Application of pulp tissue genetic profile in orthodontic tooth movement: a needle in a haystack?

Abstract

Zhao Z, Attanasio C, Zong C, Pedano M S, Cadenas de Llano-Pérula M. How does orthodontic tooth movement influence the dental pulp? RNA-sequencing on human premolars. Int Endod J 2024; 57: 1783–1801. Sample selection - The study sample consisted of healthy individuals requiring extraction of maxillary or mandibular premolars for fixed appliance orthodontic treatment. Exclusion criteria included systemic diseases, a history of smoking, antibiotic or analgesic use within the past three months, periodontal probing depths greater than 3 mm, alveolar bone resorption, and premolars with prior endodontic treatment. Participants were randomly divided into 3 groups: control, 7-day, and 28-day groups.
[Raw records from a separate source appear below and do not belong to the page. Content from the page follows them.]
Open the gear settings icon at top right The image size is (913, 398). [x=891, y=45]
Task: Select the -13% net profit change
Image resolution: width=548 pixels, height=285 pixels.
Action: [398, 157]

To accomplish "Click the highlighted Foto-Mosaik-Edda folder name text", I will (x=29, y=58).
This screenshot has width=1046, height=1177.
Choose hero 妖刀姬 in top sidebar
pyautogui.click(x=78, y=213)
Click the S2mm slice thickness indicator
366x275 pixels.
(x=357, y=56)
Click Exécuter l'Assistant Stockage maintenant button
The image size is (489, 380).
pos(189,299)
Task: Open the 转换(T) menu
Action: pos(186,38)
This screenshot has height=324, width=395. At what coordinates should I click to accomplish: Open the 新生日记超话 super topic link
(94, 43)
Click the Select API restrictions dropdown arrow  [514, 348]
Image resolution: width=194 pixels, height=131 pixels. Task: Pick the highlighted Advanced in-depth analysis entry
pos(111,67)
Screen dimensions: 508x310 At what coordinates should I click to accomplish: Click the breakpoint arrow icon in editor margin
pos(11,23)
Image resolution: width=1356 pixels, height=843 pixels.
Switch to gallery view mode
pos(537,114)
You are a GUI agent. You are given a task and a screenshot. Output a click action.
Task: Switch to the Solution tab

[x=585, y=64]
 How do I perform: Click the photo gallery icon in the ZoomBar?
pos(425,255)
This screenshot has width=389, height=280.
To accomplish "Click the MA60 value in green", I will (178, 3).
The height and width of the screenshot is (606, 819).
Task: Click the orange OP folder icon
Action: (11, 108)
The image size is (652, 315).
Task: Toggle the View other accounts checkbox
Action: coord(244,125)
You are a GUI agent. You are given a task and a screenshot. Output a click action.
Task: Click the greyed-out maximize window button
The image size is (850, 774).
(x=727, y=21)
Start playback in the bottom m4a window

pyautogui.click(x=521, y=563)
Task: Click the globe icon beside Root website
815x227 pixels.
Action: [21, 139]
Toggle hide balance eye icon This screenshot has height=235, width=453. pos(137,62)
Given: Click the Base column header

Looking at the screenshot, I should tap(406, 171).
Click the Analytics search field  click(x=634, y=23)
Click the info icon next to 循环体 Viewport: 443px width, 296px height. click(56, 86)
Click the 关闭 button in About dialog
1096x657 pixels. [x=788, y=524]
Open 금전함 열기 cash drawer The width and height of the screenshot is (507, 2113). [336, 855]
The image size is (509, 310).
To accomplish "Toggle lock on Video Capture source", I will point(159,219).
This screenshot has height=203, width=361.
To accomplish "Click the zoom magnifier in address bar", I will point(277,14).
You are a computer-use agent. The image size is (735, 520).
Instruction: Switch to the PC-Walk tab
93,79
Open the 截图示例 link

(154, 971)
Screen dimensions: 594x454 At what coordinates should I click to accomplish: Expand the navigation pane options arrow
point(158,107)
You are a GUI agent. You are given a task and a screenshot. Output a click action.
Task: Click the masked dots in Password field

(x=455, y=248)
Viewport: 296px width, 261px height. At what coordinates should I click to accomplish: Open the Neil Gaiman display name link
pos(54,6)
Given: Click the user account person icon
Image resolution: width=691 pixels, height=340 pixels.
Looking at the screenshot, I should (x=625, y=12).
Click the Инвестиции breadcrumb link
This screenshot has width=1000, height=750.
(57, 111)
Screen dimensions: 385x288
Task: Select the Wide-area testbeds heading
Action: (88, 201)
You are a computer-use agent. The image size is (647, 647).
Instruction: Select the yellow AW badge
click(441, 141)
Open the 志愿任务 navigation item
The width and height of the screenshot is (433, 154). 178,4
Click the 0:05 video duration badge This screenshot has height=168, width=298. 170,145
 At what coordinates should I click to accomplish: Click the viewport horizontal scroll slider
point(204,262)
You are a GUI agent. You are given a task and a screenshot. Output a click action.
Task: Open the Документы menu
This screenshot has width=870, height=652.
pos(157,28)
Extractions were performed prior to orthodontic treatment, and 7 days and 28 days after application of orthodontic forces (OF) in the control, 7-day and 28-day group respectively. The applied orthodontic forces were in the range of 50–150 g. RNA extraction from pulp tissues was performed using the RNeasy mini kit. After total RNA extraction, a library was prepared, and RNA sequencing was conducted to examine and compare the genetic data among the groups within each jaw. Differentially expressed genes (DEGs) were identified in the 7-day and 28-day groups, followed by functional enrichment analysis to understand their biological significance. Furthermore, protein-protein interaction network analysis was conducted to investigate the complex network of protein interactions and locate key genes involved in orthodontic tooth movement. Immune response, hypoxia, DNA damage, and epigenetic regulation were the pulpal reactions reflected after 7 days of OF. Whereas, at 28 days, processes such as cell adhesion, migration, organization, and tissue repair became prominent. Pulp tissues in the maxilla and mandible responded differently to orthodontic force. The maxilla showed minimal changes, primarily involving immune response at 7 days and tissue repair at 28 days. In contrast, the mandible exhibited significant DNA damage and epigenetic regulation at 7 days, with a return to its baseline condition by 28 days. Dental pulp demonstrated different reactions at 7 and 28 days, with maxillary and mandibular pulp tissues presenting distinct responses. The study provided knowledge about gene regulatory mechanisms modulating pulp tissue response to OF.